Rethinking the Prescriptivist-Descriptivist Dyad

12 August 2014

I’ve just had an article published in English Today, “Rethinking the Prescriptivist-Descriptivist Dyad: Motives and Methods in Two Eighteenth-Century Grammars,” that may be of interest.

Grammars and other works about language are traditionally described along an axis that runs from prescriptivism to descriptivism, but I contend that these two poles are not positioned along the same continuum. Rather, prescriptivism is a measure of intent, while descriptivism is a measure of methodology.

In the this paper I propose that a two-axis system that evaluates both motivation and methodology is better suited to describing grammatical approaches.
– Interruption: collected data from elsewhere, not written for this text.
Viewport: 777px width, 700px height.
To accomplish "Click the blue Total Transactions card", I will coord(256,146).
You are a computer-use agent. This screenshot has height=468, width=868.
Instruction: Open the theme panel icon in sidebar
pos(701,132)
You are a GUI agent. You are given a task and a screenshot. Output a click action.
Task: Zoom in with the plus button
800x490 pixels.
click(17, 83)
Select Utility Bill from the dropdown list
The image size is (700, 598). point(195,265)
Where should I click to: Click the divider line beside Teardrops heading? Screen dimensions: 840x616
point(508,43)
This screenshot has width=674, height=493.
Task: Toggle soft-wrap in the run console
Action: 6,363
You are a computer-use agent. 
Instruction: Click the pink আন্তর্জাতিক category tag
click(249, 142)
Along one axis the motivation is categorized by the degree the grammar espouses normative principles and seeks to instruct, rather than describe. Along the second axis the methodology is categorized by the degree the grammar’s pronouncements are based on either observations of actual usage or aspirational appeals to an idealized form. The paper examines the work of two late-eighteenth century grammarians, Lowth and Priestley, as test cases to see if this two-axis system can better capture the differences in these grammars.

Through this analysis it can be seen that, counter to common perception, Lowth is somewhat more observational than Priestley’s first edition, although Priestley takes a significantly more observational stance in his second edition. Furthermore, Lowth’s grammars, while generally observational, vary the methodology depending on the linguistic feature under examination, taking a strongly aspirational stance on at least one point of grammar.
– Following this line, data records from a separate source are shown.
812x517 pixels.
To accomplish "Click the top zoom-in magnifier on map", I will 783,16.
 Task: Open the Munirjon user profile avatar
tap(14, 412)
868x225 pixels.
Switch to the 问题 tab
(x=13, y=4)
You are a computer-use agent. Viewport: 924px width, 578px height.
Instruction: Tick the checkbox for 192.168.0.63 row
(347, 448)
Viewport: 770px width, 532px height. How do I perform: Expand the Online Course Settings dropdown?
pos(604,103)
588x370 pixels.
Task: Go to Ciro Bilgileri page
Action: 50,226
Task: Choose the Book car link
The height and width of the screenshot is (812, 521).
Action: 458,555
This separation of motivation and methodology has wider application and can be used to resolve some of the issues in the current prescriptive-descriptive debate, as many modern grammars and dictionaries are used normatively, even if the methodology used to produce them is observational.

The article is available from Cambridge Journals Online.

Or you can download it from here.

Word Crimes

16 July 2014

“Weird Al” Yankovic has a new video that’s making the rounds. It’s Word Crimes, a parody of Robin Thicke’s Blurred Lines. It’s very clever (despite the “cunning linguist” chestnut; that ancient pun was only mildly amusing upon first hearing and just plain not funny subsequently; no self-respecting comedian should use it), but it’s also very wrong. Many of the “errors” that Yankovic descries are not wrong at all.

The things that Yankovic doesn’t understand about English:

  • Less used to modify count nouns is perfectly acceptable

  • I could care less is correct; it’s an idiom and doesn’t have to be logical (hint: acceptable usage is never determined by logic)

  • Innovative abbreviations are okay; what’s important is that the message gets across

  • Whom is dying; using who in its place is okay in most contexts

  • Good can be an adverb too

  • Literally has a figurative meaning too

In short, Weird Al is exposing himself as a peever, someone who doesn’t understand that:

  • Language changes

  • There is no single “correct” style that works in all cases; different contexts call for different styles and diction

  • Use determines what is “correct,” not arbitrary rules or logic

There’s a place for artful, well-written English prose, but this kind of peeving has never led to better English, and when it’s wrong—as in this case—it tends to lead to stilted, poorly written prose.

Still, it’s an amusing and well-constructed parody.

Word Origins Quiz

15 July 2014

Medievalists.net has this twenty-question quiz that asks you to guess whether words come from Old English or not. Try it out.

(I got twenty out of twenty. Any less would have been embarrassing.)